Carteles a orillas del Guadalquivir

En la ribera del Guadalquivir han colocado unos carteles con mensajes animalistas: “Los animales tienen sentimientos”, “¡No compres! Adopta”, etc. Bien está.

Ya saben que en esto de los nuevos “ismos” (como el animalismo) no suelo entrar en polémicas porque hay gente muy concienciada, tan concienciada en sus ideas como poco receptiva a escuchar las de los demás. Pero no puedo evitar manifestar mi desacuerdo con dos de los mensajes expuestos.

En el primero de ellos mi disconformidad no está en la esencia del mensaje sino en la ortografía: “Las mascotas no son un jugete”. A ver, ¿cómo es posible que nadie haya evitado tal disparate? ¿Es que no había en el grupo concienciador ningún maestro, monitor de cultura, edil de educación, superviviente de la LOGSE, etc. que se percatase de tal desaguisado? Llamadme ortodoxo, antiguo, intransigente… Pero, ¿qué es un jugete? ¿Una dosis pequeña de jugo? ¿Cómo vamos a defender a las mascotas si no somos capaces de establecer una correcta comparación? ¿Son también estos animalistas unos abolicionistas ortográficos?

Mi segunda disconformidad sí es con el mensaje transmitido en la tablilla de madera: “Un ronroneo vale más que mil palabras”. Toda la historia de la evolución humana enterrada en el arenero gatuno. Uno de los grandes tesoros que posee el ser humano es su capacidad de comunicarse con el habla, con el lenguaje oral y el escrito. Pues bien, esa capacidad de comunicación a través de la palabra, capaz de expresar toda clase de sentimientos, resulta que ahora vale menos que un ronroneo gatuno, ese sonido que, por cierto, siempre me ha puesto algo nervioso. No; me niego a aceptar ese mensaje. Prefiero quedarme con aquello que dijo el escritor estadounidense Francis Scott Fitzgerald: “Puedes acariciar a la gente con palabras”.

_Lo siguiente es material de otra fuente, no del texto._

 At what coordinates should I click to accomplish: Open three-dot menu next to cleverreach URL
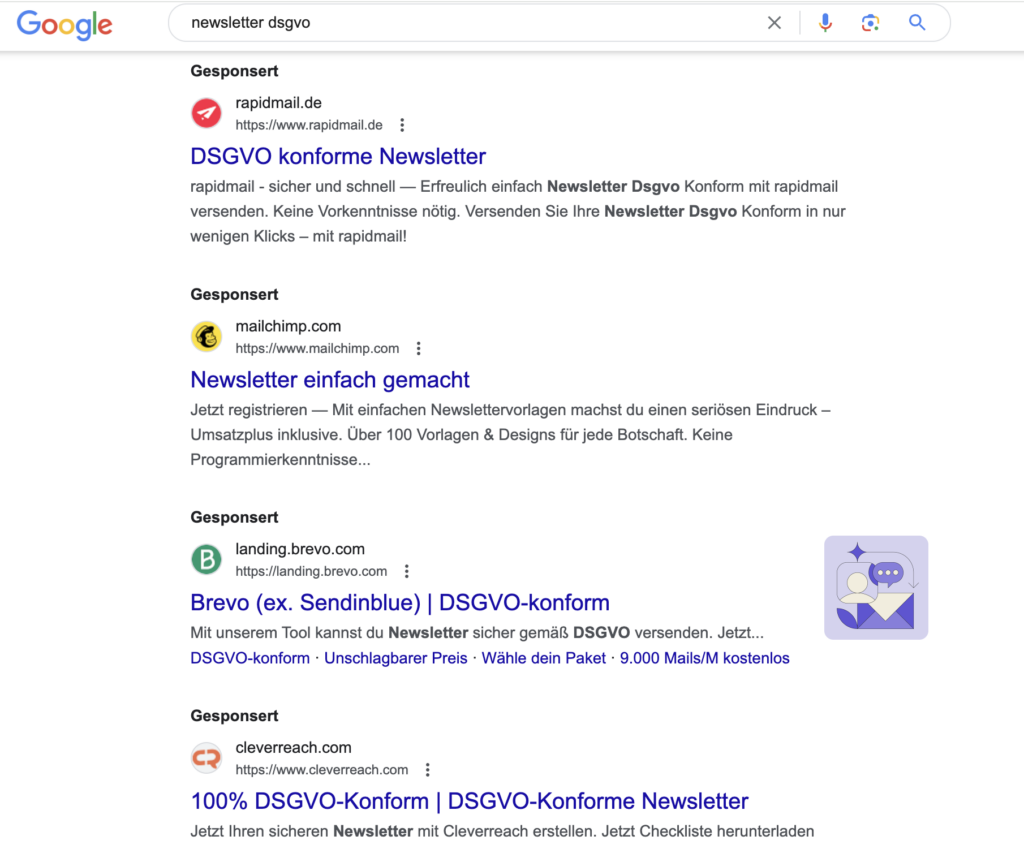click(x=427, y=770)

PS. Al rato de publicar esta entrada me encuentro una noticia en Facebook en la que se dice que desde hace unas semanas están vandalizando estos carteles. Condeno esas acciones.

Casi un año después

Colocado sobre la tapia de un solar, el cartel ha visto pasar el tiempo. Vio los días primaverales, antes de que las obras comenzaran, antes de que el ruido de vallas metálicas y el martillo hidráulico despertasen al vecindario cada amanecer. Vio, también, llegar los calores estivales entre el ajetreo de la hormigonera y las baldosas de las aceras que los albañiles colocaban protegidos ya con sombreros de paja. Cuando la obra estuvo terminada, y los operarios municipales ya no acudían cada mañana, se mojó con las escasas lluvias otoñales. Y ahí seguía, sobre la pared áspera, cuando llegaron los primeros fríos y el invierno se colaba entre el Cerro Morrión y la Sierra Morena.

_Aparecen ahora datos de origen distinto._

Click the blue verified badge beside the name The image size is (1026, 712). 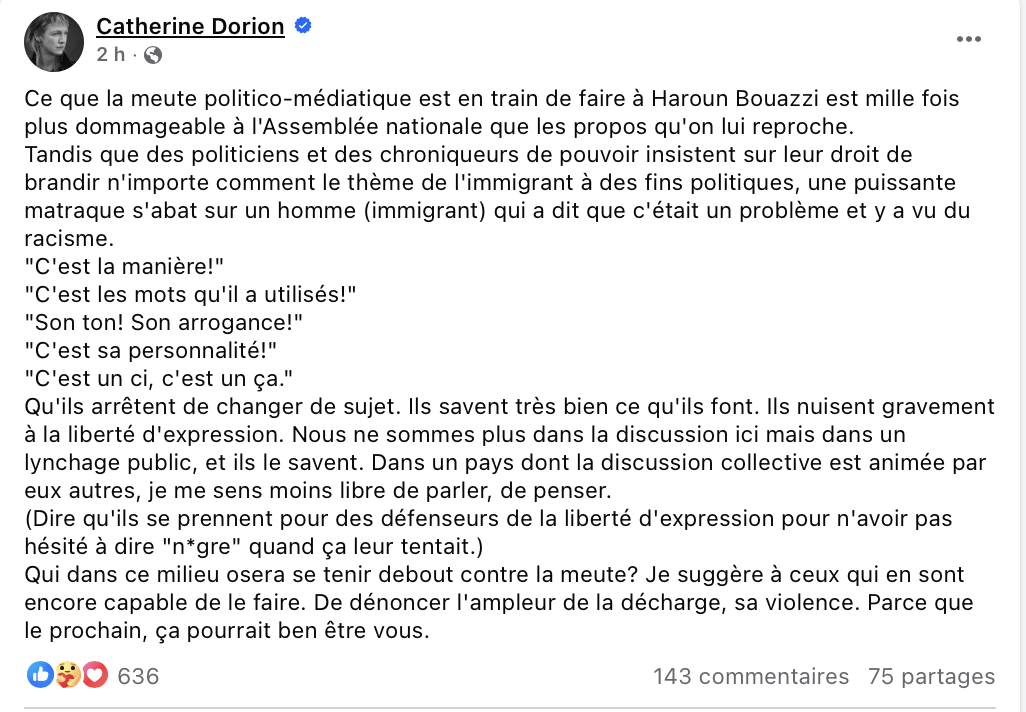[302, 26]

Casi un año después el cartel, con su información y sus coloristas logos, permanecía impasible al paso del tiempo. Era el testigo de la mejora que para el barrio supuso el arreglo de los acerados (visible para todos) y la mejora de alguna tubería en el subsuelo (invisible por su naturaleza subterránea). Ahí están los más de cien mil euros que costó la obra, desglosados según las entidades pagadoras. Ahí está la información completa, con número de expediente incluido, de los trabajos a realizar. Y, culminándolo todo, esos logos coloristas a los que antes me refería, los de las entidades que se ordenan de mayor a menor (Europa, Andalucía, Córdoba y Villa del Río) ¿Qué falta España? No, ahí está el SEPE (Servicio de Empleo Público Estatal) que es como si estuviese representada la nación, pero sin hacer patriotismo de bandera o logotipo.

Hace unos días, cuando volvía de recoger a mi nieta de la guardería, pasé junto a la pared y unos metros más adelante me detuve. Tuve una sensación extraña y me volví a mirar. Efectivamente, el cartel ya no estaba. Mi duda siempre es la misma en estos casos: ¿Quién decide que ese cartel hay que quitarlo? Y, sobre todo, ¿quién decide cuándo hay que quitarlo? ¿Se esperan a que el solar comience a ser construido? ¿A que pasen las elecciones que están siempre por llegar? ¿A que la tapia se venga abajo por algún temporal o el cartel sea arrancado en una noche de gamberrismo juvenil? No sé. Pero alguien ha decidido que, casi un año después, había que quitar el cartel.

Un naranjo viajero

Doy un paseo por los alrededores de casa. Dejó atrás el Parque Blanco (deberían ponerle ese nombre antes de que lo mal bauticen) y tomo la calle paralela a la vía férrea. Me gusta esa calle al atardecer porque es la encargada de recoger los últimos rayos de sol en este tiempo de días muy cortos. Cuando la calle se acaba, cerca ya de la estación me percato de algo en lo que nunca me había fijado a pesar de que ese lugar es habitual en mis paseos. Ahí lo ven.

Al contrario del resto de naranjos que se mantienen rectos a lo largo de la calle, los dos que ven en la imagen, sobre todo el más cercano, han perdido su enhiesta y rectilínea figura. El tronco de ese naranjo se inclina hasta tal punto que parece escapar del cuadrilátero de tierra que le han dejado en el acerado enlosado. Se inclina tanto que el follaje se deja caer sobre la valla que nos separa, a él y a mí, del mundo de trenes que van hacia el norte y hacia el sur. Algunas ramas y hojas traspasan incluso esa barrera tratando de ir más allá, intentando alcanzar quizás uno de esos trenes a los que ven pasar cada día con viajeros que los miran indiferentes a través de las ventanas de los vagones casi vacíos la mayoría de los días y casi llenos los viernes y domingos por la tarde.

No sé dónde leí que hay expertos (hoy día hay expertos de todo) que dicen que los árboles tienen sentimientos, que en los bosques se abrazan para darse protección entre ellos, que los más jóvenes ceden parte de su entorno a los mayores para que estos sigan viviendo… Mientras observo al naranjo de la imagen pienso en todo ello y me sumo a esas teorías. Ese árbol está expresando un sentimiento, su deseo de marcharse del lugar en el que le tocó vivir y ver otros mundos. Ese sentimiento no le vino por genética sino por sus circunstancias vitales, por haber sido plantado ahí, junto a la estación de tren, lugar de salida hacía otros mundos. Ese naranjo quiere ser un naranjo viajero.